Element and text location data
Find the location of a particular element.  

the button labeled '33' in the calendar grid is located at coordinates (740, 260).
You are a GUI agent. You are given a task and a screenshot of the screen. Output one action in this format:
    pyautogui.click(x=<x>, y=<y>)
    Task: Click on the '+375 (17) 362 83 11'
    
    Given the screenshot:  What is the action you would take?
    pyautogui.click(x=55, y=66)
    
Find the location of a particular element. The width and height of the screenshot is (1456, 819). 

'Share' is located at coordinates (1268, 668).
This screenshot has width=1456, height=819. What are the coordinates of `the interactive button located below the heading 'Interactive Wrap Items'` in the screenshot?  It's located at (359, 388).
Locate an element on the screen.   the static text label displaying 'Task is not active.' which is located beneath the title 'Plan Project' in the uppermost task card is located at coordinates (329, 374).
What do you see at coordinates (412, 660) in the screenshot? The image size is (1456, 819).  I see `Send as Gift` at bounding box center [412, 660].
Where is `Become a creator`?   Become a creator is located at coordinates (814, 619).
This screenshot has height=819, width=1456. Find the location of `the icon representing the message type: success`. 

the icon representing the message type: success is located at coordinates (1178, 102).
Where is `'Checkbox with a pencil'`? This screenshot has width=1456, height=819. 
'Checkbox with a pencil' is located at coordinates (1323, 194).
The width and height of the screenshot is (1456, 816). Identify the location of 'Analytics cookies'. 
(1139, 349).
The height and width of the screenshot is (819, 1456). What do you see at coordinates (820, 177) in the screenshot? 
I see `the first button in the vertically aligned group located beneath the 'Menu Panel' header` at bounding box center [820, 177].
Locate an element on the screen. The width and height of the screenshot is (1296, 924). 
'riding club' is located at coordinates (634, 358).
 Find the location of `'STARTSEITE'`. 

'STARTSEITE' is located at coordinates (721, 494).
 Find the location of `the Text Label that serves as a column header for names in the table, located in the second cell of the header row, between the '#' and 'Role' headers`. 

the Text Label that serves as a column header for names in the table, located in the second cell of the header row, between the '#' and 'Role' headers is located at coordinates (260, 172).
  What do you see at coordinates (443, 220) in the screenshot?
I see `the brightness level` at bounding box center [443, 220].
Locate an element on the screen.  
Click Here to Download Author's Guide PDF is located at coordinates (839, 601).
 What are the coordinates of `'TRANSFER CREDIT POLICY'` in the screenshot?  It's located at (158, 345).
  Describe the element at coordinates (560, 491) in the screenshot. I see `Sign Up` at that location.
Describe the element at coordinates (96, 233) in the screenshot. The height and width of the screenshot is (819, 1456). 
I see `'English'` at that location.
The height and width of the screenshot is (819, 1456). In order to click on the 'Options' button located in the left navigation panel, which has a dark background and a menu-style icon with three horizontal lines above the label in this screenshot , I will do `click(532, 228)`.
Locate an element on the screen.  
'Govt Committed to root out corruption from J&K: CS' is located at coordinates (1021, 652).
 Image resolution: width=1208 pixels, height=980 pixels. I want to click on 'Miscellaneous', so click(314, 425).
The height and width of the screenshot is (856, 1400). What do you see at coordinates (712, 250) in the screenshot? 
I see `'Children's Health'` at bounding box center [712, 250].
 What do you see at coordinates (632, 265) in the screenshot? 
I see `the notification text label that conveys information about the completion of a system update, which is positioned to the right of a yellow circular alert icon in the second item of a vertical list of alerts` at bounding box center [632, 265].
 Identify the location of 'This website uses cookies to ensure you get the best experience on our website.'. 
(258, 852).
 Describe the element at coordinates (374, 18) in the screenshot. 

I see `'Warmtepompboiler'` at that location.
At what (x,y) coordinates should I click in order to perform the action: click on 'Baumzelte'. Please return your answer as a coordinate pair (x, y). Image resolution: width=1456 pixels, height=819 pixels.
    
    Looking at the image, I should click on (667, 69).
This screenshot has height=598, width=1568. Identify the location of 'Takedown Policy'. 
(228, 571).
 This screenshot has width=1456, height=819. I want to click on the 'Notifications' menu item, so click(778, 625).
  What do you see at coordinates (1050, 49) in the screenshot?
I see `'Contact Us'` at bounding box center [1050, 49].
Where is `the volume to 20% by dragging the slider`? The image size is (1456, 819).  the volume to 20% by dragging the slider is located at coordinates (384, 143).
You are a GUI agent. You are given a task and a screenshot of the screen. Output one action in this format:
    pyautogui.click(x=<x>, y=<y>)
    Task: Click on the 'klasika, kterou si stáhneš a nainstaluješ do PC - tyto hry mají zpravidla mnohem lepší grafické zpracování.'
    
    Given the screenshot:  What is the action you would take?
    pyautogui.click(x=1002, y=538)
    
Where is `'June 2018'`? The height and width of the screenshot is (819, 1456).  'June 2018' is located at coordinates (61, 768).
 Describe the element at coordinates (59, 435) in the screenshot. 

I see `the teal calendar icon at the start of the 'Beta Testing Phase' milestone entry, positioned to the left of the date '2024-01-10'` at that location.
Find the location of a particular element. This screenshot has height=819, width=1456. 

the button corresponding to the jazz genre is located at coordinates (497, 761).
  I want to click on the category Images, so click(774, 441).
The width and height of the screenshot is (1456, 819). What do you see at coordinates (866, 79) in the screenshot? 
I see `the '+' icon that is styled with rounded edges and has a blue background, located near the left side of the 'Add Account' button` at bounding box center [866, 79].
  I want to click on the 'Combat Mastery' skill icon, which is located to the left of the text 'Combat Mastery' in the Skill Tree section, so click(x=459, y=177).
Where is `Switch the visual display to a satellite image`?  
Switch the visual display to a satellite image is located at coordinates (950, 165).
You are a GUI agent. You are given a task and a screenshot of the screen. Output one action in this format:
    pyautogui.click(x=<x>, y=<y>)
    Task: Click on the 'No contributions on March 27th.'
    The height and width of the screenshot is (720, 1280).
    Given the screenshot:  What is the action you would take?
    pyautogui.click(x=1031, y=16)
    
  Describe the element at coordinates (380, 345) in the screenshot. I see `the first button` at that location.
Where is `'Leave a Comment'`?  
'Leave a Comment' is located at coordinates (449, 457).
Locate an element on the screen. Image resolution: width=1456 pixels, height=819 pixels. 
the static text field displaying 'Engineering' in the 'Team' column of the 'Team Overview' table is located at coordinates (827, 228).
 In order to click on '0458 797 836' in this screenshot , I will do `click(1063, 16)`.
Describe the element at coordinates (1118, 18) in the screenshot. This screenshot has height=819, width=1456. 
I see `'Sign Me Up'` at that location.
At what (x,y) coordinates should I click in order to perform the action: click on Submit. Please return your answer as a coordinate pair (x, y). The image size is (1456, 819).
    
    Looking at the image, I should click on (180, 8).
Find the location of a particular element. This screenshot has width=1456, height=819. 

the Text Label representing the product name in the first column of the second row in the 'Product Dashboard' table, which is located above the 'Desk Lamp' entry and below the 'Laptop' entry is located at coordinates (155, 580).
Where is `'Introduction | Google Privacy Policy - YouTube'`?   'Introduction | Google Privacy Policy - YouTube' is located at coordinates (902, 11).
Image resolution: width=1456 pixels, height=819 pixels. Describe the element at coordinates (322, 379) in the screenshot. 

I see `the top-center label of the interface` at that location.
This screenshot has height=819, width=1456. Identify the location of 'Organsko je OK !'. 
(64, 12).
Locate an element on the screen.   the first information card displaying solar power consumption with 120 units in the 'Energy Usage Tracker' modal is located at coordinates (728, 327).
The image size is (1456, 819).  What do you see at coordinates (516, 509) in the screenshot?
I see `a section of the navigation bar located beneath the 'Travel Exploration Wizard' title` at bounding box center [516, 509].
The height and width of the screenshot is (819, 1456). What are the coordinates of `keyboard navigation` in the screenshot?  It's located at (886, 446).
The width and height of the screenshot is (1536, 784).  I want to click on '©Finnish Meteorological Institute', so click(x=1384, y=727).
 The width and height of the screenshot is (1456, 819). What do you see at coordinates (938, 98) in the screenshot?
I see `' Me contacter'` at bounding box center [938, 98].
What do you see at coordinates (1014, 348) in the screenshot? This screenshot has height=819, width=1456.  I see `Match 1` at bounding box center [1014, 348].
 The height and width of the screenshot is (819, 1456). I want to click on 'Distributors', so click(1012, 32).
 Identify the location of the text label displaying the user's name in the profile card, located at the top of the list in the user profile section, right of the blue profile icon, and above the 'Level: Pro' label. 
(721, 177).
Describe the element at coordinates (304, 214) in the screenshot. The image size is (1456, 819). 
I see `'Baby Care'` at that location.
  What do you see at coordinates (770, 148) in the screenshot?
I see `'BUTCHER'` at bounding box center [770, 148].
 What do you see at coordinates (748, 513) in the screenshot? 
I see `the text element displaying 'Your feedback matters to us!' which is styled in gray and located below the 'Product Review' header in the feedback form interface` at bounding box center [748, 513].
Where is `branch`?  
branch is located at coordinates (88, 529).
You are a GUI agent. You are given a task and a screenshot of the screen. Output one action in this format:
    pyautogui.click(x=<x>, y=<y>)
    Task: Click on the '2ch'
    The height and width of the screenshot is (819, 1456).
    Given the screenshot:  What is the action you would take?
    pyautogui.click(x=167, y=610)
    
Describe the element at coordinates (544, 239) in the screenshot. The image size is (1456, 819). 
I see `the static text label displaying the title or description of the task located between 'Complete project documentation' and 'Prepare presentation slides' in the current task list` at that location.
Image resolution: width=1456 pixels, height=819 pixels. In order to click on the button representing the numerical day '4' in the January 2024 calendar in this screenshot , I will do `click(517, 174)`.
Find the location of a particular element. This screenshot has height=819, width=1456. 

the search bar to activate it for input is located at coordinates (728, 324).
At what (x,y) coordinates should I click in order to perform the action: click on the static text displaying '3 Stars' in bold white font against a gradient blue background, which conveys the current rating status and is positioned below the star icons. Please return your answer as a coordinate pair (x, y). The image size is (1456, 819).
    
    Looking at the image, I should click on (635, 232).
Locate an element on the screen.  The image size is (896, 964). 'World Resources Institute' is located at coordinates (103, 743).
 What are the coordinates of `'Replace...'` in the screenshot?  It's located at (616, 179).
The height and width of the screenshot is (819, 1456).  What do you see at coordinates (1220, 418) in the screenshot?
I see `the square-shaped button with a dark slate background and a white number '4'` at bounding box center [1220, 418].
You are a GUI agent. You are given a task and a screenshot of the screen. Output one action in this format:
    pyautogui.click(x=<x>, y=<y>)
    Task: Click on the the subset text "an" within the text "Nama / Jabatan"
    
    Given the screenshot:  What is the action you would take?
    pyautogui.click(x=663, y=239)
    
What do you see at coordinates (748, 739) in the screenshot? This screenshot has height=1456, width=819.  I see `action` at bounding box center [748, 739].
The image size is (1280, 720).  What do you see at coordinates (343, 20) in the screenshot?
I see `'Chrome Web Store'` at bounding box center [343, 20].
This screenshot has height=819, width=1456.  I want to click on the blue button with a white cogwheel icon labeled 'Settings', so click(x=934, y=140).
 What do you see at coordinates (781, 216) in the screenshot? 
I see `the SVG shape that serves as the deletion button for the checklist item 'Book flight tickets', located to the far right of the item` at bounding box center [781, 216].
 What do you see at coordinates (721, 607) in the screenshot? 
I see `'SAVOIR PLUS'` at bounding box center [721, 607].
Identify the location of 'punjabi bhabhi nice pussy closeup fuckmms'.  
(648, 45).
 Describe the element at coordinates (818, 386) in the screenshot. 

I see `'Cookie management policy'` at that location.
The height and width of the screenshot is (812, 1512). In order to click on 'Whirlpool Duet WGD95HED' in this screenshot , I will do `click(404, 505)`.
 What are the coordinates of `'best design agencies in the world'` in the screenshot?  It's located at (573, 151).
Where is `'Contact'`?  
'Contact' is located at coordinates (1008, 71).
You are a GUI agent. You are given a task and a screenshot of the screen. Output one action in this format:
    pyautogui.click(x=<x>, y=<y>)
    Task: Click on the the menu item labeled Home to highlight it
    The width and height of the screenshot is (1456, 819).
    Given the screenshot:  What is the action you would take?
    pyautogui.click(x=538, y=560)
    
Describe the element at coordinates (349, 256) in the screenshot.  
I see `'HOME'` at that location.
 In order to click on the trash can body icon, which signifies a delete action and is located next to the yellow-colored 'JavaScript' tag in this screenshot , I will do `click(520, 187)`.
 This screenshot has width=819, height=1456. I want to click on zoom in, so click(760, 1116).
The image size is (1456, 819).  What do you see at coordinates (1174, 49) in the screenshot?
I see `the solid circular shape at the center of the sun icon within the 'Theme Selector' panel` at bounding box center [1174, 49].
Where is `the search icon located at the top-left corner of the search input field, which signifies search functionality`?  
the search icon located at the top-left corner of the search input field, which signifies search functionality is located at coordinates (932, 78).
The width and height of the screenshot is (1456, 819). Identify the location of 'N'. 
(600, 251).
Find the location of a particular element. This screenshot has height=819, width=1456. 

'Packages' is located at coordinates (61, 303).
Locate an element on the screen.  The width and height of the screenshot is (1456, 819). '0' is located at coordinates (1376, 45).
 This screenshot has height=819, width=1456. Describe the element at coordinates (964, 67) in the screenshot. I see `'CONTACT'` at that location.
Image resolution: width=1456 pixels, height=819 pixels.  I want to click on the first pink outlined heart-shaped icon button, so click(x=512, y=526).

> **What the task requires**:
Count how many lines of the listing above contain the string "success", treating uppercase and lowercase as different. Give only the number.

> **Written response**:
2